* **What is needed**
Wherever a line in the records contains the word "Volg", return that line.

[Pixel coordinate grounding data]
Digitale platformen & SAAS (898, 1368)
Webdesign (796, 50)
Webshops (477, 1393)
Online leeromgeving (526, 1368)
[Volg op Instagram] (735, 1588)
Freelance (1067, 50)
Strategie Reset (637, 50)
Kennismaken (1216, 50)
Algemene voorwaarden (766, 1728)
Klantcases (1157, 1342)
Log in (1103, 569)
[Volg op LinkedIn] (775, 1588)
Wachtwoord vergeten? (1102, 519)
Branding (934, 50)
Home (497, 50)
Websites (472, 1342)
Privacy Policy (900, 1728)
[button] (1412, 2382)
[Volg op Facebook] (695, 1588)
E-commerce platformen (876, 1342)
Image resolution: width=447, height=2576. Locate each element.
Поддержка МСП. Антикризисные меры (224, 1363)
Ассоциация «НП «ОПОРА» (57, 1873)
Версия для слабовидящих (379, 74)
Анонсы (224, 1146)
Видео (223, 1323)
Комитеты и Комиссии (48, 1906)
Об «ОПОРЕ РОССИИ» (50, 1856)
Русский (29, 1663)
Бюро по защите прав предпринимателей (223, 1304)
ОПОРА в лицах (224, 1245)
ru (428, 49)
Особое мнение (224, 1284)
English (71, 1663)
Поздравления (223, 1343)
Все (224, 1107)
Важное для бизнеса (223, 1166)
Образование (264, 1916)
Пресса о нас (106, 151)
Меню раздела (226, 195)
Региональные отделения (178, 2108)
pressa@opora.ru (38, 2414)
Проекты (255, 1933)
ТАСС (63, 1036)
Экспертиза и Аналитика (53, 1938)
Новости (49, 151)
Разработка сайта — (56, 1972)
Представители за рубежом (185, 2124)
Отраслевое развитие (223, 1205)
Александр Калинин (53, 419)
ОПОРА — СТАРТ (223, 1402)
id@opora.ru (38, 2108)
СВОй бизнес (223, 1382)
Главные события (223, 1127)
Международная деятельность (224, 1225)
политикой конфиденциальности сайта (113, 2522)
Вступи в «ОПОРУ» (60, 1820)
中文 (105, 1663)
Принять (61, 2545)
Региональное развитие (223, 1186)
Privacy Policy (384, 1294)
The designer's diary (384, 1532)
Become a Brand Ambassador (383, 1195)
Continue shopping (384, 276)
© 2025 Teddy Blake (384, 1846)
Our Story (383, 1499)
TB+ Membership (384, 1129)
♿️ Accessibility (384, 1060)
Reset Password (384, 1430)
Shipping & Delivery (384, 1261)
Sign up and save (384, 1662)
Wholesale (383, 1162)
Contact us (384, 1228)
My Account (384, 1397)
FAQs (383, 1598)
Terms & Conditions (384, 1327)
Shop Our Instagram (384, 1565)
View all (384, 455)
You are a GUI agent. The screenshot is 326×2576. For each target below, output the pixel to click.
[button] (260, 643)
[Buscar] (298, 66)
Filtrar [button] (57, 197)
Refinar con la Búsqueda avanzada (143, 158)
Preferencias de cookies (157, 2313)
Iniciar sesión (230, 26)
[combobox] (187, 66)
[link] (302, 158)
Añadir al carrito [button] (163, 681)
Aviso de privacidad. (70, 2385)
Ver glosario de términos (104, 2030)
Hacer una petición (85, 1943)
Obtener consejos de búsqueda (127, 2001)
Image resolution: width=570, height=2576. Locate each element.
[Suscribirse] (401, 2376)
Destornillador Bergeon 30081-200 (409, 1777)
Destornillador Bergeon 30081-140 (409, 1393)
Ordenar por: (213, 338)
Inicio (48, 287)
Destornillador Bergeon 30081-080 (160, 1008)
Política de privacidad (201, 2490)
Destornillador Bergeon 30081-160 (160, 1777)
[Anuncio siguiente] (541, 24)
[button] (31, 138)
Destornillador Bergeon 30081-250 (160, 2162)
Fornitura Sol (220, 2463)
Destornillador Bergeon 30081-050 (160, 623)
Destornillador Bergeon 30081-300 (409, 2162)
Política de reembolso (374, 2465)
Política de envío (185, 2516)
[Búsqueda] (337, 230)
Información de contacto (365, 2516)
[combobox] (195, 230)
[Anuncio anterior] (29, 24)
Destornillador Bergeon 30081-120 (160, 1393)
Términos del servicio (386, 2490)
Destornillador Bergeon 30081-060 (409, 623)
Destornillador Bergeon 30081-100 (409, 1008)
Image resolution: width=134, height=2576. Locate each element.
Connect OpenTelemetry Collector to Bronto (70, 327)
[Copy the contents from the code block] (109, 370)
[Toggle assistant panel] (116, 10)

* **Solution for this problem**
[Volg op Instagram] (735, 1588)
[Volg op LinkedIn] (775, 1588)
[Volg op Facebook] (695, 1588)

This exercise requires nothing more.